According to a research report, published by the investment banking division of bank muscat, the estimated revenues of all three companies is expected to grow by ten per cent to RO996mn in 2012 compared to the previous year, while total revenues are estimated to grow to RO1.09bn in 2013. Total net profit of the sector is estimated to be around RO30.9mn in 2012 which is expected to grow by 18.4 per cent to reach RO36.6mn in 2013.
According to the report, the retail segment continues to dominate the sector, accounting for around 70 per cent of the total volumes over the last five years. “On the back of continued higher government spending towards infrastructure, favourable demographics and thrust for new job creation, we maintain our positive stance on the sector’s growth in the near term. Al Maha Petroleum remains our favourite pick amongst the three,” the report said.
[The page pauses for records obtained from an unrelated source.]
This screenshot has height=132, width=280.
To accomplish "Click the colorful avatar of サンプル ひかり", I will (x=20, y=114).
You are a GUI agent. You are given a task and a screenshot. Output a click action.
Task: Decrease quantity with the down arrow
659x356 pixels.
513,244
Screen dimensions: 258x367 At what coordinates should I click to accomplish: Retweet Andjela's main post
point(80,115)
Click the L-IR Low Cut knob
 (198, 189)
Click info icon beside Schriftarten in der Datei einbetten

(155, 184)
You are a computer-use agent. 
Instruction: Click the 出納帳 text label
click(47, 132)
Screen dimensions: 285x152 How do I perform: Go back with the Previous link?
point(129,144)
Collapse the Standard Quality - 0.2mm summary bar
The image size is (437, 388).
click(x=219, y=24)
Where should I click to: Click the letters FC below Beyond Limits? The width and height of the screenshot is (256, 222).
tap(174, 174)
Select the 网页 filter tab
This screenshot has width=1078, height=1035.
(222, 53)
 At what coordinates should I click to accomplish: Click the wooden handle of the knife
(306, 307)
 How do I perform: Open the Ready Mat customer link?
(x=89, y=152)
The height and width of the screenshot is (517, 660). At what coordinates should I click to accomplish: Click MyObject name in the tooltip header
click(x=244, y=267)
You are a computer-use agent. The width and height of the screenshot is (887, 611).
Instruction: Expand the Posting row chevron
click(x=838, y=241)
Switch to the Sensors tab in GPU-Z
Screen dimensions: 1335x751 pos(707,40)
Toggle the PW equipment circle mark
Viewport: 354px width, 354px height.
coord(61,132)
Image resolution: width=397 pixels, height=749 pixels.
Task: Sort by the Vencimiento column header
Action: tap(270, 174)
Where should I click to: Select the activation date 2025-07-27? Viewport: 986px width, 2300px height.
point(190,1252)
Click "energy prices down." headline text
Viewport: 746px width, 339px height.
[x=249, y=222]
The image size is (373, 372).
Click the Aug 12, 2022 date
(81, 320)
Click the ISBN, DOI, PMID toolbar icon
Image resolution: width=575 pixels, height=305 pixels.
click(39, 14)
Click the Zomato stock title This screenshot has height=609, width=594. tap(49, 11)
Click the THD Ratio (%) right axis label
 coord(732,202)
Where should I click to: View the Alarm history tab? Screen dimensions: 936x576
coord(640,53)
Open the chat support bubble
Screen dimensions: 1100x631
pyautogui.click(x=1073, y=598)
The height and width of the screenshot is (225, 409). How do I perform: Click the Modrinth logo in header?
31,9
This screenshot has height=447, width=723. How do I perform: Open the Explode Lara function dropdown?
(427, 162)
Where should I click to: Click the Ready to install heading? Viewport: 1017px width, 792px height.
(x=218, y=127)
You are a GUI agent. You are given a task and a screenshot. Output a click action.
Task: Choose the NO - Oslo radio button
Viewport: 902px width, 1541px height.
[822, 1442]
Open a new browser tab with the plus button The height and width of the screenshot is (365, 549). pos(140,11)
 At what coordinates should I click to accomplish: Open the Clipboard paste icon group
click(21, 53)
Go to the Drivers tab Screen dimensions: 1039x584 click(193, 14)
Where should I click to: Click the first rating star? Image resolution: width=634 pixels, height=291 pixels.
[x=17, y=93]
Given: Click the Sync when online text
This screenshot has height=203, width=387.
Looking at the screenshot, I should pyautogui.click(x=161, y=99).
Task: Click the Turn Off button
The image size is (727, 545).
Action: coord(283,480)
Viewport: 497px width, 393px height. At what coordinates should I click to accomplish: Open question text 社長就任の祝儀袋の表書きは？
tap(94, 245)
It added that with improving demand and stable margins, retail contribution to bottom lines is expected to improve. “We expect retail volumes to grow by ten per cent annually over next three years. Strong imports of vehicles, creation of new jobs, continued investment in new roads and strong inflow of expatriates are to support volume growth.” Referring to the non-retail segment of the sector, which includes catering to aviation sector and supply of bulk fuel and lubricants to industries, the report said that tourism initiatives and new airport projects would help the growth in demand.
“We estimate the overall non-retail sector to grow by eight per cent over the next three years. As the sector is highly competitive, we expect low margins to continue,” the report added. On a year-to-date basis, the sector stocks rallied 16 per cent with Al Maha gaining by 35 per cent followed by Oman Oil with 20 per cent, even as Shell Oman prices remained flattish.
The report expects potential dividend payouts to improve going forward in the sector, which has maintained a healthy track record of an average dividend payout ratio of 73 per cent over the last five years.
According to bank muscat estimates, Shell Oman is expected to report a 30 per cent growth in net profit in 2013 to RO15.5mn, while Al Maha and Oman Oil are expected to post net profits of around RO11.5mn and RO9.6mn in 2013, respectively.